DATA RECORDS
== Segment start ==

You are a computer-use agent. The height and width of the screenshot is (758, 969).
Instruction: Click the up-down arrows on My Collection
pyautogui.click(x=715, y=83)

== Segment end ==
== Segment start ==

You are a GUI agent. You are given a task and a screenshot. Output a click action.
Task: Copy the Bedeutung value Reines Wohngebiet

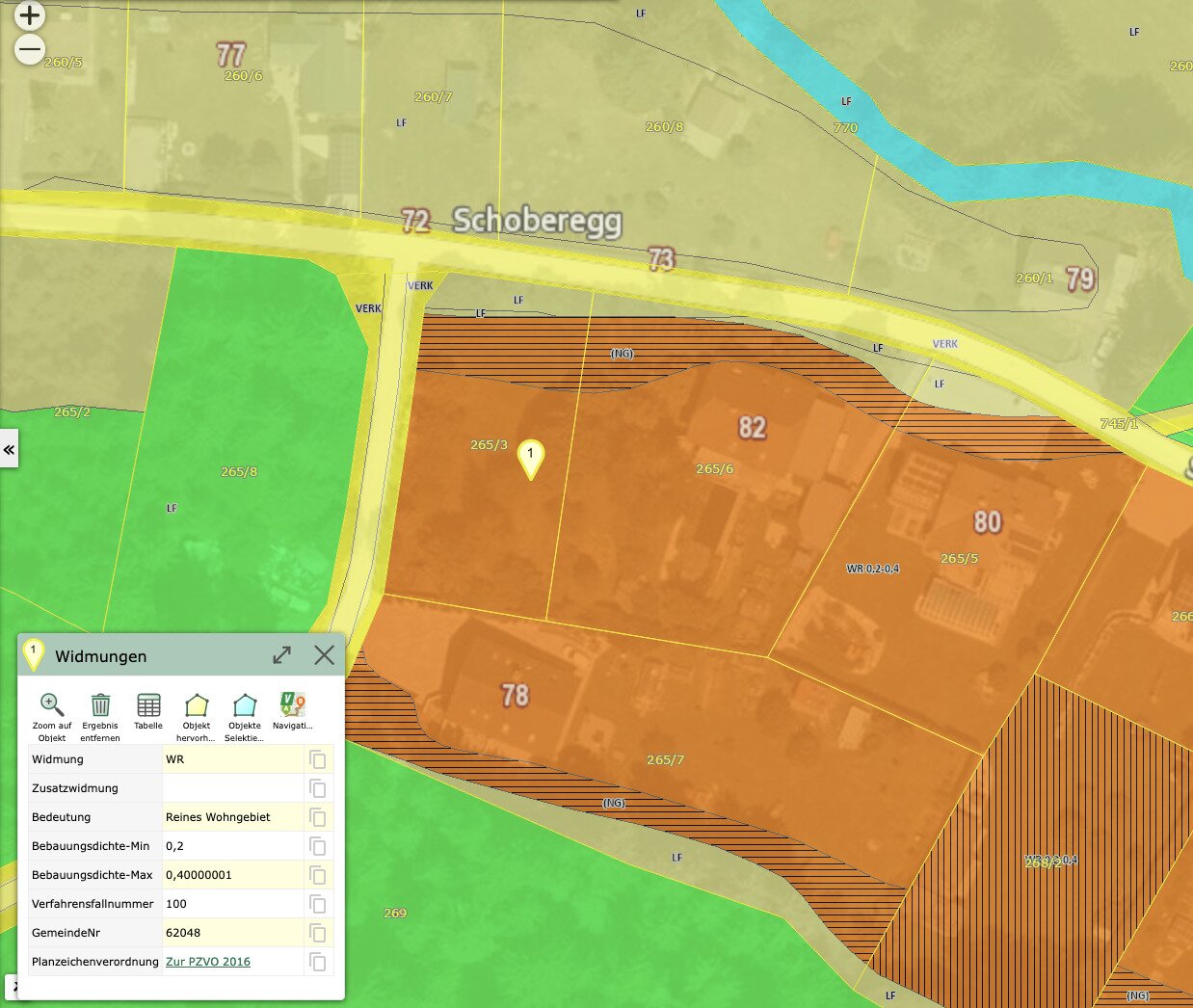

== Segment end ==

WHAT YOU HAVE TO DO
Copy out each line of the data above, exactly, if it lies between the line holding "You are a GUI" and the line holding "Task: Copy the", inclusive; copy no other line.

TASK SOLUTION
You are a GUI agent. You are given a task and a screenshot. Output a click action.
Task: Copy the Bedeutung value Reines Wohngebiet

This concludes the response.